- [What to produce] Although pictures appear in the records, the copy must leave them out and match everything else exactly.

- [Given data]

────────────────

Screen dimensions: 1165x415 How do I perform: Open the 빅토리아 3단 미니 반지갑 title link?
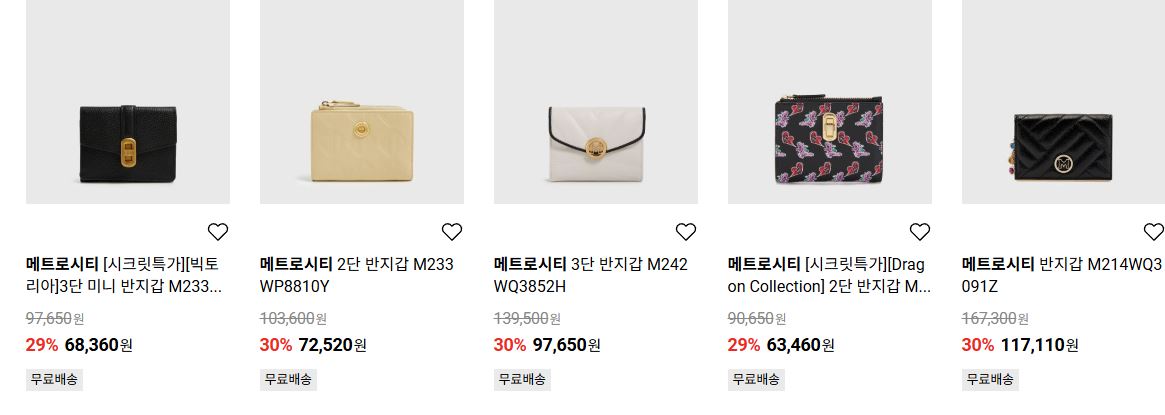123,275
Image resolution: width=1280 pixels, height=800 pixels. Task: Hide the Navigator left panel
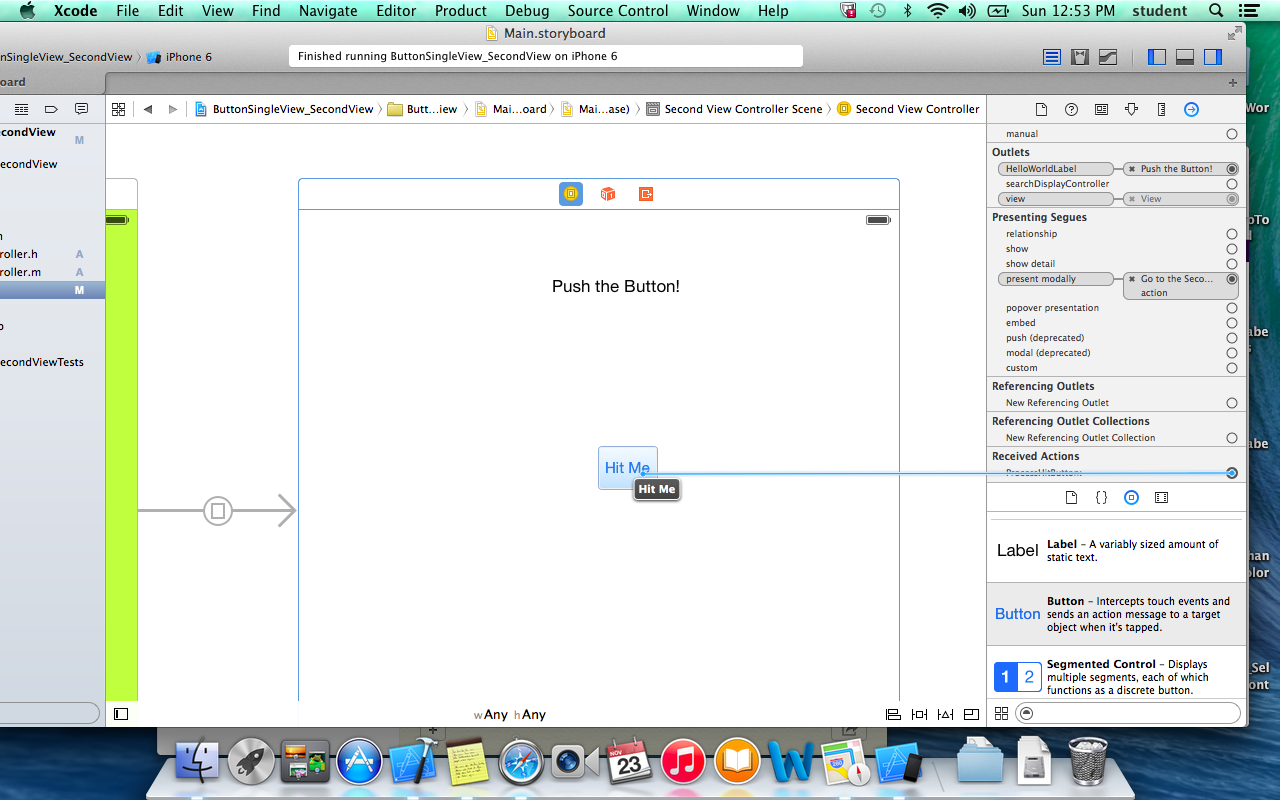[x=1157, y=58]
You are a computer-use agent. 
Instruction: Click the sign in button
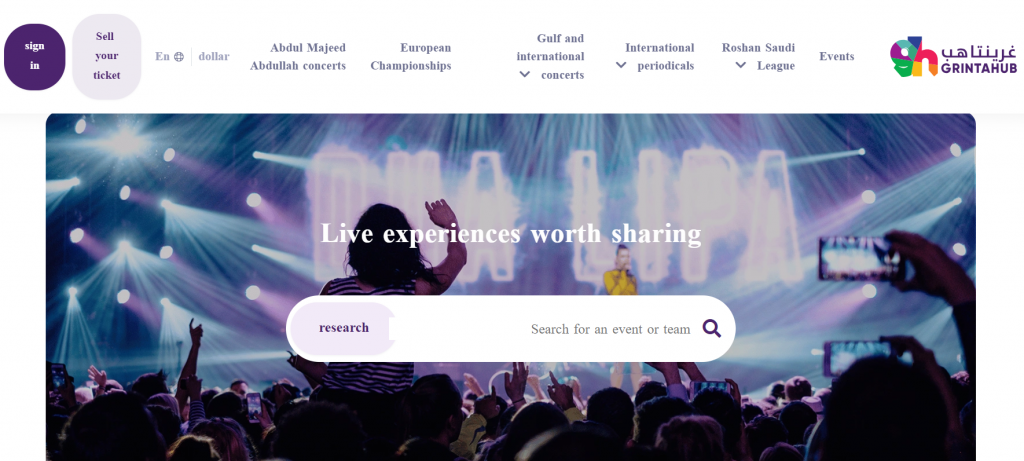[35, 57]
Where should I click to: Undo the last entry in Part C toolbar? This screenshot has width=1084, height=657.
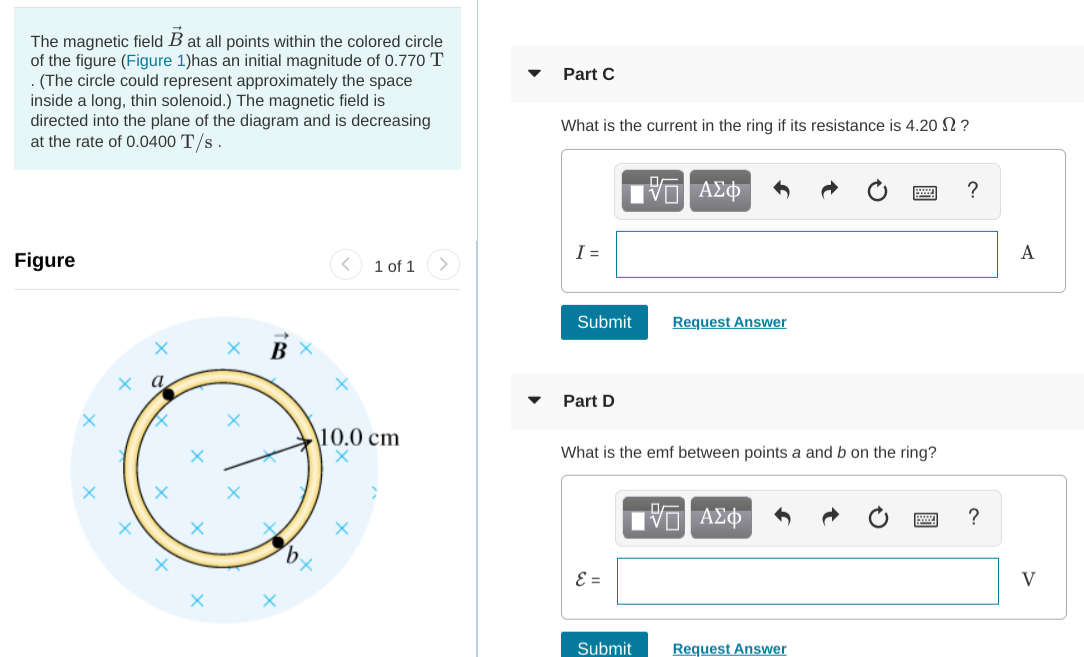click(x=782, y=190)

────────────────

- [Finished task]
Screen dimensions: 1165x415 How do I perform: Open the 빅토리아 3단 미니 반지갑 title link?
123,275
Image resolution: width=1280 pixels, height=800 pixels. Task: Hide the Navigator left panel
[x=1157, y=58]
You are a computer-use agent. 
Instruction: Click the sign in button
[35, 57]
Where should I click to: Undo the last entry in Part C toolbar? This screenshot has width=1084, height=657.
click(x=782, y=190)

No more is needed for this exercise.